Clean your bulbs. Do you have a schedule you follow to change the UV or LED lights at the appropriate time? Do you regularly check to make sure the bulbs are clean and free from dirt and dust? If not, this can interfere with the product curing correctly.
With the explosion of nail salons and the availability of fast-setting gel-polish, more techs are working with products without a firm understanding of safe practices. “The product used in UV gel nails is just a different type of acrylic,” says Norris. “Now that these products are available over the counter to the general public, I suspect we’ll see an increase in allergies.”
Licensed professionals can use this situation to differentiate themselves from the masses. It begins by raising the standard in the salon, understanding the chemistry behind our products, and practicing safe work habits.
A whole new generation of clients is coming through the doors with little-to-no information on potential risks from the allergens we use. It’s our job to educate them, and to protect both them and ourselves from developing an irritation — or an allergy — as a result of the products we love.
Working with a dermatologist to uncover the cause of a skin reaction will require some detective work. It’s important to get the correct test based on your symptoms. A scratch test is what we often refer to when we say someone was “tested for allergies.” During a scratch test, an allergen is placed on the skin, then the practitioner pricks the skin with a pin so the allergen penetrates it. Within a very short time, an allergist is able to identify a reaction as the body responds with swelling, redness, etc.

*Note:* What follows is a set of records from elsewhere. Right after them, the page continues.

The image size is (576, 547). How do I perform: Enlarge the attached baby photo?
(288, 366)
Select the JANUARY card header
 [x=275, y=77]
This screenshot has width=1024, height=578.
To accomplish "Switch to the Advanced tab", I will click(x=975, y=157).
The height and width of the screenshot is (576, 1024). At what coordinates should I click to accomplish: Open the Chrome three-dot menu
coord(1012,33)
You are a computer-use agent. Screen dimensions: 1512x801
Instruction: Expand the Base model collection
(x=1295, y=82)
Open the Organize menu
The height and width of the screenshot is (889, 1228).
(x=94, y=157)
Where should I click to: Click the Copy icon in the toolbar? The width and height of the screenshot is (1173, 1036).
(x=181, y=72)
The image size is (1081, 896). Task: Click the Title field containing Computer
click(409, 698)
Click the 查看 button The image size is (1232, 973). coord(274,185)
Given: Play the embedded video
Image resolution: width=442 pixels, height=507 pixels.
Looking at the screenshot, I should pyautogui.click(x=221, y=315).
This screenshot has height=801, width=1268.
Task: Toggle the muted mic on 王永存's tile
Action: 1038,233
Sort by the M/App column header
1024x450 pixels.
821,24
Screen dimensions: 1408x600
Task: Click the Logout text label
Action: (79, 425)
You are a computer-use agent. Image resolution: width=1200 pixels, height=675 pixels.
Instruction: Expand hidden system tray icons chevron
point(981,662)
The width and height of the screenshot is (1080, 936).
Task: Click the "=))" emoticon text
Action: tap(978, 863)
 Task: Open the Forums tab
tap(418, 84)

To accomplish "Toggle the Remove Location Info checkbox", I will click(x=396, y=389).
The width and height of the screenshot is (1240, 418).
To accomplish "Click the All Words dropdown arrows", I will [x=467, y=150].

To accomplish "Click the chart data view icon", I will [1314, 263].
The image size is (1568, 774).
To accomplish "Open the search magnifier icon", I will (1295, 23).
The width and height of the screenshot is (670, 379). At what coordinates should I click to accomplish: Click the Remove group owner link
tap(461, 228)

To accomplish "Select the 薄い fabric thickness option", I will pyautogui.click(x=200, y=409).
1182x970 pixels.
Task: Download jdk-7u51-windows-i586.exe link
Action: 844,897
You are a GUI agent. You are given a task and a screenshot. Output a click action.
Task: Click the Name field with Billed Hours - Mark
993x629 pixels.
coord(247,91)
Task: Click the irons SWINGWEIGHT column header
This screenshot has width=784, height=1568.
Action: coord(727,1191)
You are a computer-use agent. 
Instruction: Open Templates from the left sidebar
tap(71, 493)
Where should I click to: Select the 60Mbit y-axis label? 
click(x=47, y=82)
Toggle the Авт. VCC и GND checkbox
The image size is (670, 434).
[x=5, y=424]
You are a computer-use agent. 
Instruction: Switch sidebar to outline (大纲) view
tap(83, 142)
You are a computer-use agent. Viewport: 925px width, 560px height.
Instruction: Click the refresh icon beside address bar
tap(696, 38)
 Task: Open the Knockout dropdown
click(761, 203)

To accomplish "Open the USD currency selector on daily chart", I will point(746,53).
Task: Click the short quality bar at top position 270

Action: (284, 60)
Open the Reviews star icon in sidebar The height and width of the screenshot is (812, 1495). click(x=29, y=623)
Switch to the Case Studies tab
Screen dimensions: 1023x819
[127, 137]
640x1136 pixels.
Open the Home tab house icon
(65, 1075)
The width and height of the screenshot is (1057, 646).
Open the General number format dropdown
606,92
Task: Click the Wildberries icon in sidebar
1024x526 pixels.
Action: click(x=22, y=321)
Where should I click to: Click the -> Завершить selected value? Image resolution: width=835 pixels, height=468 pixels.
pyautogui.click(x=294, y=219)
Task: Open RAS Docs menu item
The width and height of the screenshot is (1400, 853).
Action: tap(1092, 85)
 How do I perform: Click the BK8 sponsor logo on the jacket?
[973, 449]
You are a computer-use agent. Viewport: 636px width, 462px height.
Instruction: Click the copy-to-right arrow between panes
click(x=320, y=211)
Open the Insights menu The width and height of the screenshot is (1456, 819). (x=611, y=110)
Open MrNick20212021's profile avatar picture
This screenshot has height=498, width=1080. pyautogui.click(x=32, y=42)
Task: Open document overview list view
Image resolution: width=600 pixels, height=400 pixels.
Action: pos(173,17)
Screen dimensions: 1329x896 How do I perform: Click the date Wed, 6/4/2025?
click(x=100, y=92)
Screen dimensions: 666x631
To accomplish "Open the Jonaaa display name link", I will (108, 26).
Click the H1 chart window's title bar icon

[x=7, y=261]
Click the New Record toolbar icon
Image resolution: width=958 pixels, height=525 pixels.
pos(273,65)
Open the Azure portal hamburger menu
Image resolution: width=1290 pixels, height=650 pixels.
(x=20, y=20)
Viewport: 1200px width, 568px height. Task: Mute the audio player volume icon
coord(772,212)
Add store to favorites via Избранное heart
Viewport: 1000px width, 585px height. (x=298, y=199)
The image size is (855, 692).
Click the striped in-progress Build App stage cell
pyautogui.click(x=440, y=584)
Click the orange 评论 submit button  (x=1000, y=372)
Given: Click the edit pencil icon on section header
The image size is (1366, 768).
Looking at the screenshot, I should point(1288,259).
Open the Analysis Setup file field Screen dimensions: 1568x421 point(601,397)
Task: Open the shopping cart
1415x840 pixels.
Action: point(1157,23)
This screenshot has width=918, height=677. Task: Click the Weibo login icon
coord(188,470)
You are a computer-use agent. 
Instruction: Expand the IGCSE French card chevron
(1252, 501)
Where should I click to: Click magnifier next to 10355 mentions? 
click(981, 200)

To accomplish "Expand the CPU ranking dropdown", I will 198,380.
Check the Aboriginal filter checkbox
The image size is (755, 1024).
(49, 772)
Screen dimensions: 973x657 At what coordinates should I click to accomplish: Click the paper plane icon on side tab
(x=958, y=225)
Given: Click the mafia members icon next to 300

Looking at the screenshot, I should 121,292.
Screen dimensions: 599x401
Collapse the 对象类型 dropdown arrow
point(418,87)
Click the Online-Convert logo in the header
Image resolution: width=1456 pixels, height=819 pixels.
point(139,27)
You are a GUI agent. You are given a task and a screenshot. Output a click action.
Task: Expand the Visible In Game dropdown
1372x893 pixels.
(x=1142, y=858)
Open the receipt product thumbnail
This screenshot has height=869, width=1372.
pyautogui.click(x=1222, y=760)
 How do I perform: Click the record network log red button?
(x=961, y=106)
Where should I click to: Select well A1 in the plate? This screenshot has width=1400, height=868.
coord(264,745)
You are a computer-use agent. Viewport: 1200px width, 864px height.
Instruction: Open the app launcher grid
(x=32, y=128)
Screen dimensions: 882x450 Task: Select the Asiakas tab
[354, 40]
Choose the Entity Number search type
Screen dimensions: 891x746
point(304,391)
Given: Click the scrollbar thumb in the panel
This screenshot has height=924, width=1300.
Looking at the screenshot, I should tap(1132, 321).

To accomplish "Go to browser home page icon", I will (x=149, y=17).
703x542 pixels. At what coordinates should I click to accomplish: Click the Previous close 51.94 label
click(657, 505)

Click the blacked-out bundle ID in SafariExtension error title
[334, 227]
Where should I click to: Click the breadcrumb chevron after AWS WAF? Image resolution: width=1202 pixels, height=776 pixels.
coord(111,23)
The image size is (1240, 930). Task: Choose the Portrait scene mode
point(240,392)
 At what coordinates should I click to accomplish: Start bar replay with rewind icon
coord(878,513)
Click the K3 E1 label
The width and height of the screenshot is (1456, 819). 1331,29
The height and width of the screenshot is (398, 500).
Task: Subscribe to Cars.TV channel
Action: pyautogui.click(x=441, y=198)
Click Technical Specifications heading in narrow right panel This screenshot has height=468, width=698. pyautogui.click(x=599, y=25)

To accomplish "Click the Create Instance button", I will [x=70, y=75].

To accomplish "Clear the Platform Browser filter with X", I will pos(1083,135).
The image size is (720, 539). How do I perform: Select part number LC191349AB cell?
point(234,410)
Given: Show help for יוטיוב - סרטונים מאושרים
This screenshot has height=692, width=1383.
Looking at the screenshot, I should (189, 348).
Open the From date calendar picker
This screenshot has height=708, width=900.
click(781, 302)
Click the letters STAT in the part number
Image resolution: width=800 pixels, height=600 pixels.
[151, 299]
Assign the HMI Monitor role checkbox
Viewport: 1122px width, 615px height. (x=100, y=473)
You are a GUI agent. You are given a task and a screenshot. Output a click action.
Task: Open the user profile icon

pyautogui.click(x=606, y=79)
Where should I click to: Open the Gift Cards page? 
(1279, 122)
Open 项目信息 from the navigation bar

A scratch test determines the source of an allergic reaction that’s causing runny eyes and nose from environmental factors, such as dust and pollen. A scratch test does not determine the source of a rash on the skin, so this is not the test you need to determine the cause of skin irritation.
A patch test, on the other hand, is used to determine what is causing a rash or reaction on the skin. In this test, possible allergens are taped to the skin and remain there for 48 hours. The dermatologist will review the results in three to four days.
Patch testing may be the only way to determine whether an allergy to something at the workplace exists. For this reason, a patch test with a dermatologist who is familiar with occupational chemical exposures is often the better choice if you experience an irritation or suspect an allergy.